Hochwasser und Frost verzögerten die Fertigstellung des Deiches. Das genaue Datum der Abschlussarbeiten ließ sich nicht ermitteln. Mit Sicherheit kann das Jahr 1936 als Fertigstellung angegeben werden. Damit wurden rund 384 Hektar Acker- und Weideland gegen Überschwemmung geschützt sowie 45 Häuser hochwasserfrei eingedeicht. Die Länge des Deiches betrug ca. 5,5 Kilometer; die Höhe sechs bis sieben Meter. Anschließend wurden verschiedene Grasarten angepflanzt, um mit der Mannigfaltigkeit des Wurzelgeflechtes die Festigkeit des Dammes zu erhöhen.

Das damalige Aussehen des Deiches unterscheidet sich von der heutigen Anlage. So war der Rheindeich nicht als Promenade angelegt und nicht für Fußgänger freigegeben. Auch der Bergbau trug zu massiven Veränderungen bei, da zwischen 1940 und 2010 ca. 8,50 Meter Senkungen im Deichbereich aufgetreten sind. Deshalb waren immer wieder Arbeiten am Deich erforderlich. Die letzte Aufhöhung und Sanierung erfolgte im Jahre 2006 am Stapp.

================

§ Aufgabenstellungen
**A)** Beantworten Sie anhand des Textes über den Rheindeich die folgenden Fragen:
(i) Welches Jahr lässt sich mit Sicherheit als Fertigstellung des Deiches angeben?
(ii) Wie viele Häuser wurden hochwasserfrei eingedeicht?
(iii) In welchem Jahr und wo erfolgte die letzte Aufhöhung und Sanierung?
**B)** Geben Sie einen Abschnitt aus dem Text über den Rheindeich wörtlich wieder. Setzen Sie bei den Worten „Das damalige Aussehen“ ein und hören Sie nach „2006 am Stapp.“ auf.

§ Angezeigte Daten

================

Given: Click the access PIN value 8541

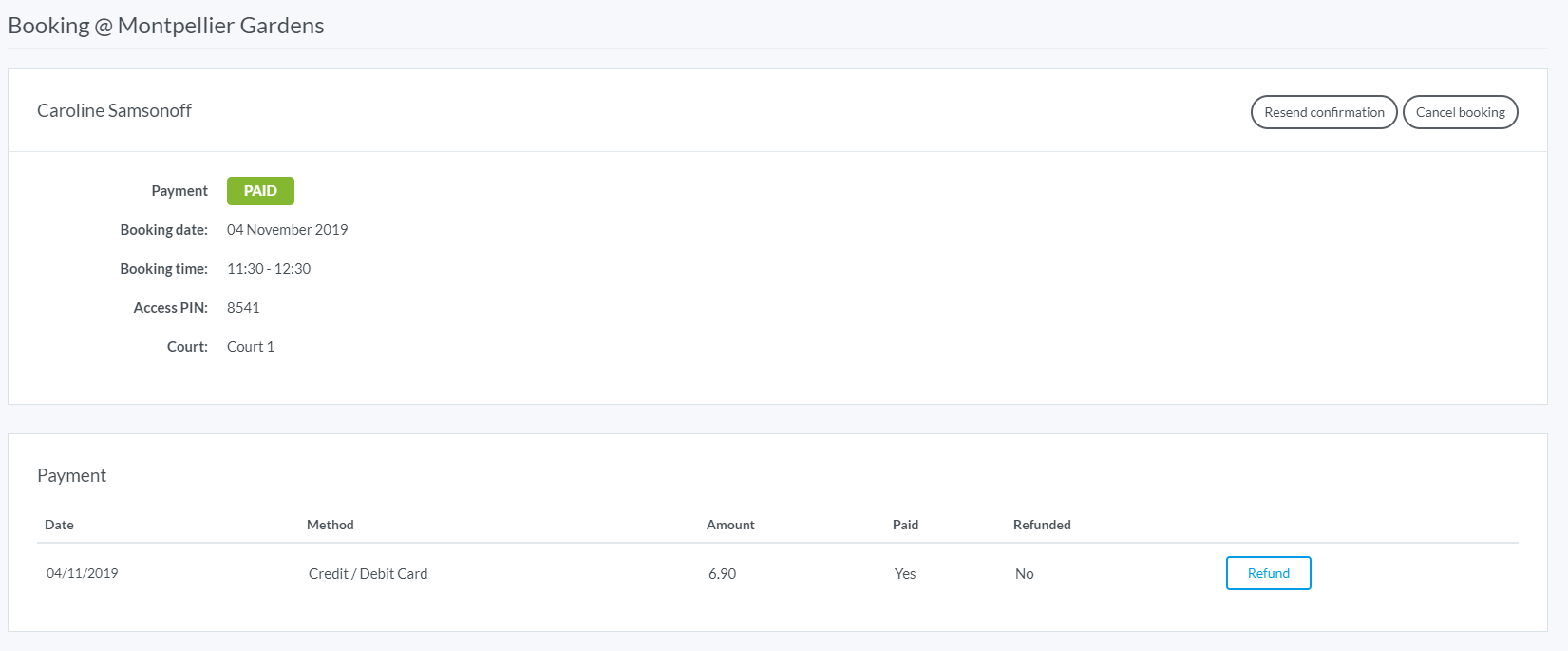Looking at the screenshot, I should [243, 308].
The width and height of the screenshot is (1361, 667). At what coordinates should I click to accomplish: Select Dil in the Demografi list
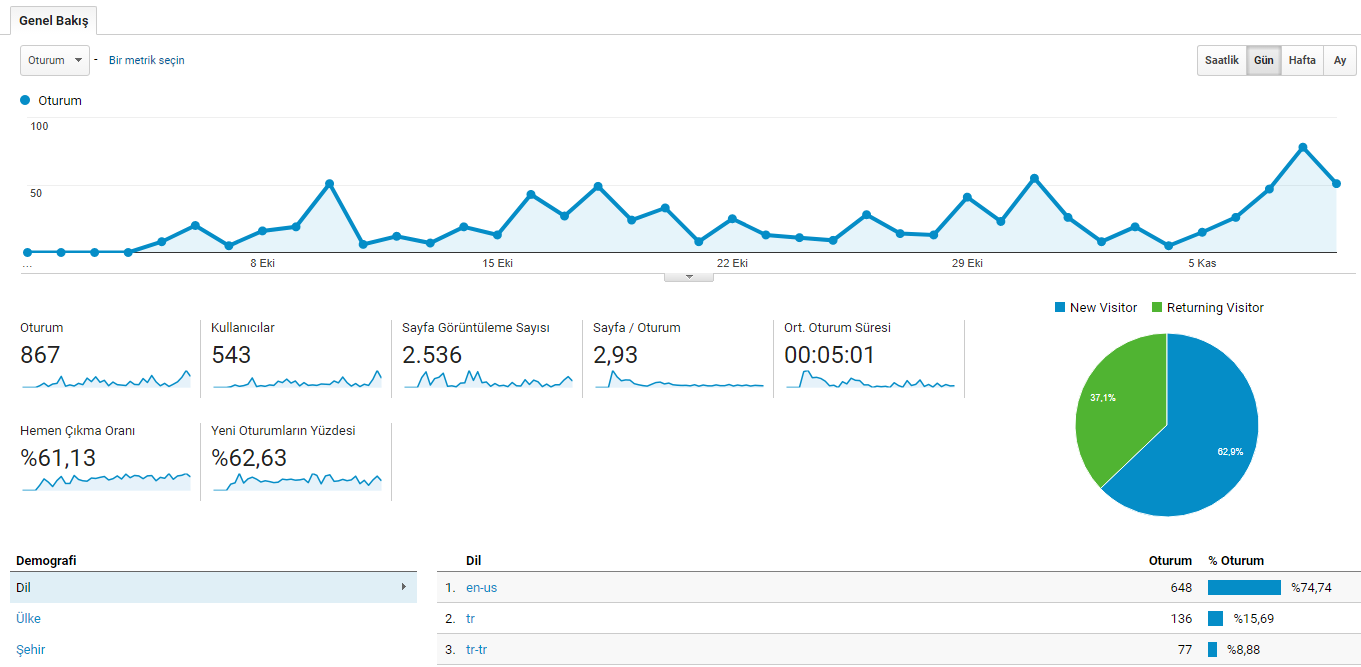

================

§ Antworten je Aufgabe
**A)**
(i) 1936
(ii) 45 Häuser
(iii) Im Jahr 2006 am Stapp

**B)**
Das damalige Aussehen des Deiches unterscheidet sich von der heutigen Anlage. So war der Rheindeich nicht als Promenade angelegt und nicht für Fußgänger freigegeben. Auch der Bergbau trug zu massiven Veränderungen bei, da zwischen 1940 und 2010 ca. 8,50 Meter Senkungen im Deichbereich aufgetreten sind. Deshalb waren immer wieder Arbeiten am Deich erforderlich. Die letzte Aufhöhung und Sanierung erfolgte im Jahre 2006 am Stapp.